What Is the Best Ticketing Platform for Small Events in the UK?

An honest comparison of the best ticketing platforms for small UK events in 2026 — Eventbrite, FIXR, Ticket Tailor, Skiddle, and Popup Pal.

What Is the Best Ticketing Platform for Small Events in the UK?

If you're running small events in the UK — markets, comedy nights, club nights, workshops, pop-ups — you've got more ticketing platform options than ever. The problem isn't finding a platform. It's figuring out which one actually makes sense for your scale.

Most comparison articles are written by the platforms themselves. This one isn't. We'll be honest about where each platform is strong and where it falls short, so you can make a decision based on facts, not marketing.

What matters most for small events

Before we compare platforms, let's be clear about what actually matters when you're running events with 50-500 capacity and tickets between £5 and £25:

  • Fees — every pound you lose to platform fees is a pound you can't spend on making the event better
  • Marketing support — most small organisers don't have a marketing budget, so any free promotion is valuable
  • Payout timing — if you need to pay your venue or suppliers before the event, waiting days or weeks for your money is a real problem
  • Simplicity — you don't need enterprise features.
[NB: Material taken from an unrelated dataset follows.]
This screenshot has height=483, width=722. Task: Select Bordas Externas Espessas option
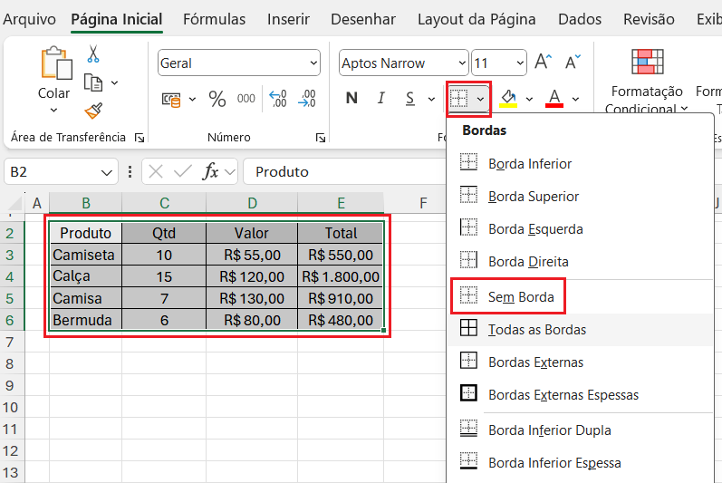coord(563,395)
You need something that works in 15 minutes
  • Audience ownership — can you contact your fans for future events, or do they belong to the platform?
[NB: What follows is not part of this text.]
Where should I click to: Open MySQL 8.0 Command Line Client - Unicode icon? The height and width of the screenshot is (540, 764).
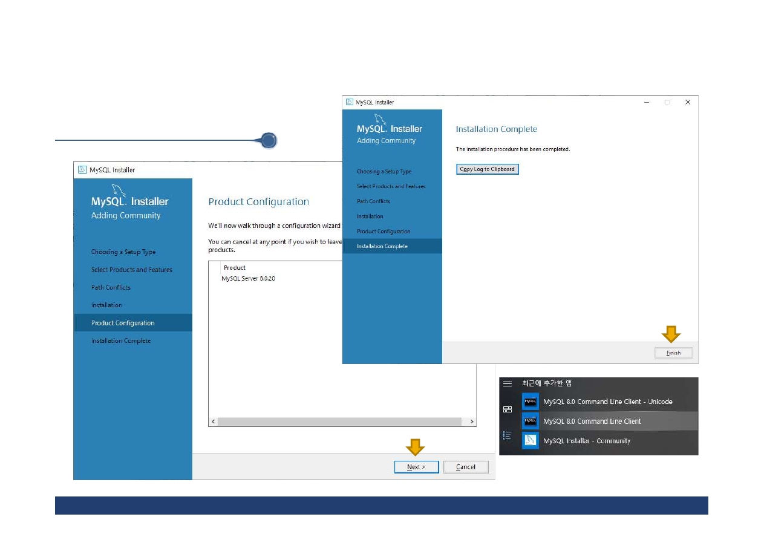pos(531,402)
With that in mind, here's how five popular UK platforms compare.

Eventbrite

Best for: Organisers who want maximum SEO visibility and don't mind paying for it.

Fees: 6.95% + £0.59 per ticket (12.9% effective on a £10 ticket)

Eventbrite is the biggest name in the market and has the strongest SEO presence — their event pages rank well on Google. For organisers whose primary goal is discovery from search traffic, that's a genuine advantage.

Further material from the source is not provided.